• [Work required]:
In the records below, render everything from the line containing "Given: Click the" down to the line containing "Looking at the", both included, as a JSON list of strings with one string per line and no blank lines. Leave the pictures out.

• [Data listing]:
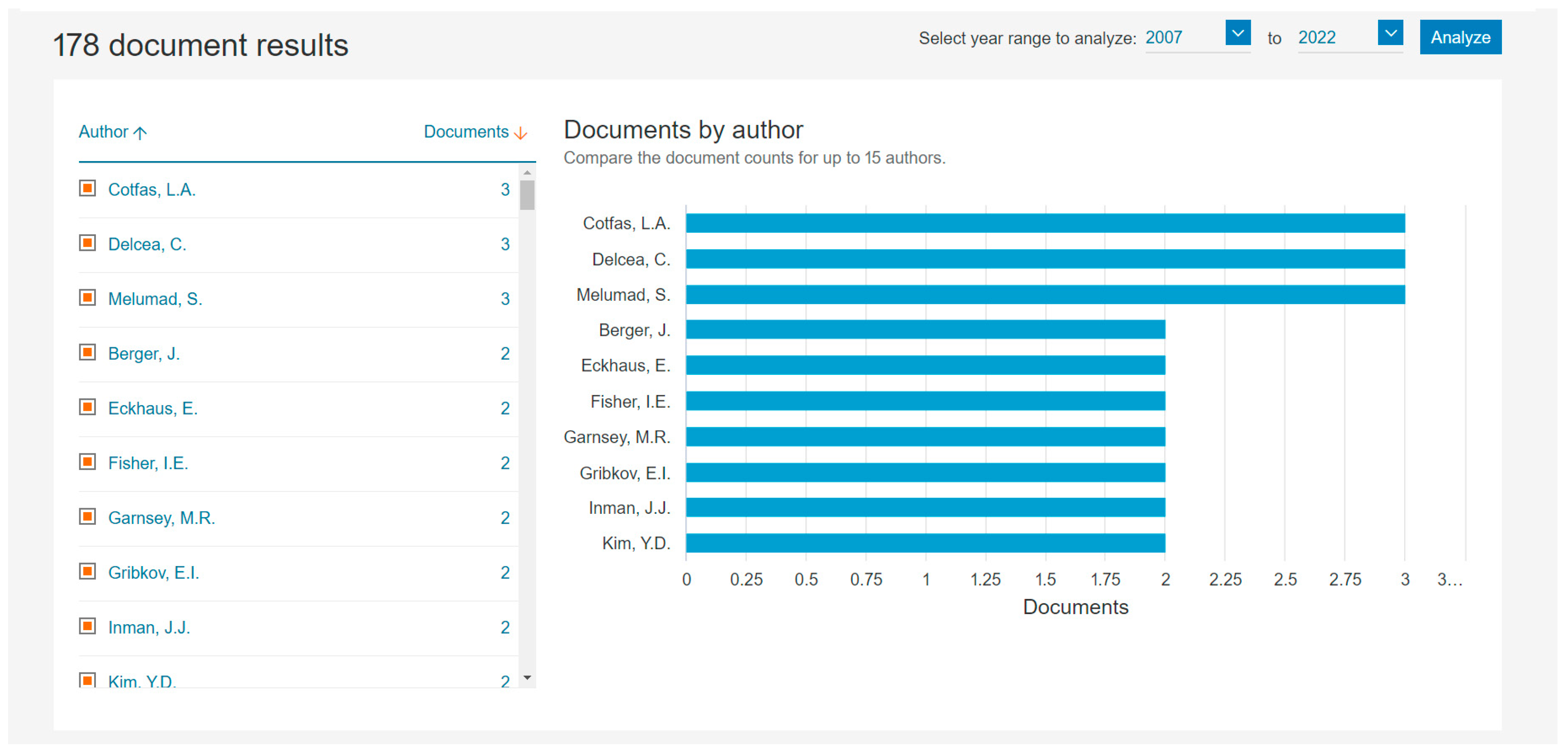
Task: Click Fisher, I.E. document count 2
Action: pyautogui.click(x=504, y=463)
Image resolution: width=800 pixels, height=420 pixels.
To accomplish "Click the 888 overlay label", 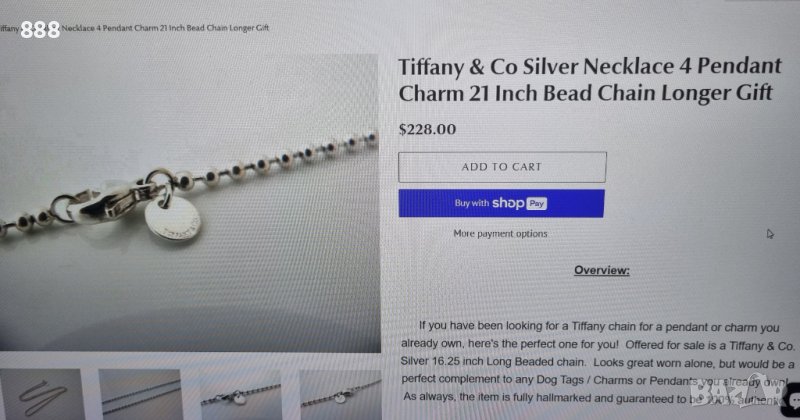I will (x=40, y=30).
* * *
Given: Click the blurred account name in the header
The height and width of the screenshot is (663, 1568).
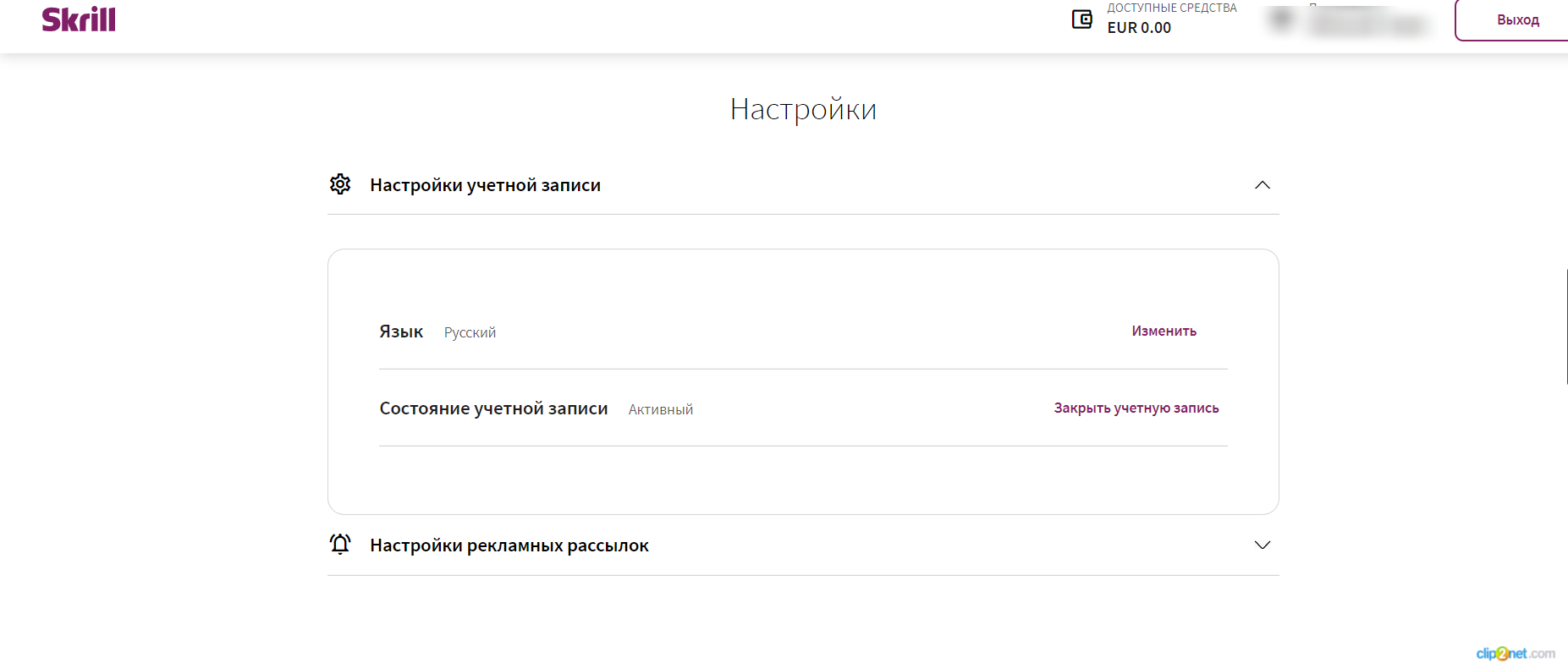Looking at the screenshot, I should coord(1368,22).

• [Output for this exercise]:
[
  "Given: Click the blurred account name in the header",
  "The height and width of the screenshot is (663, 1568).",
  "Looking at the screenshot, I should coord(1368,22)."
]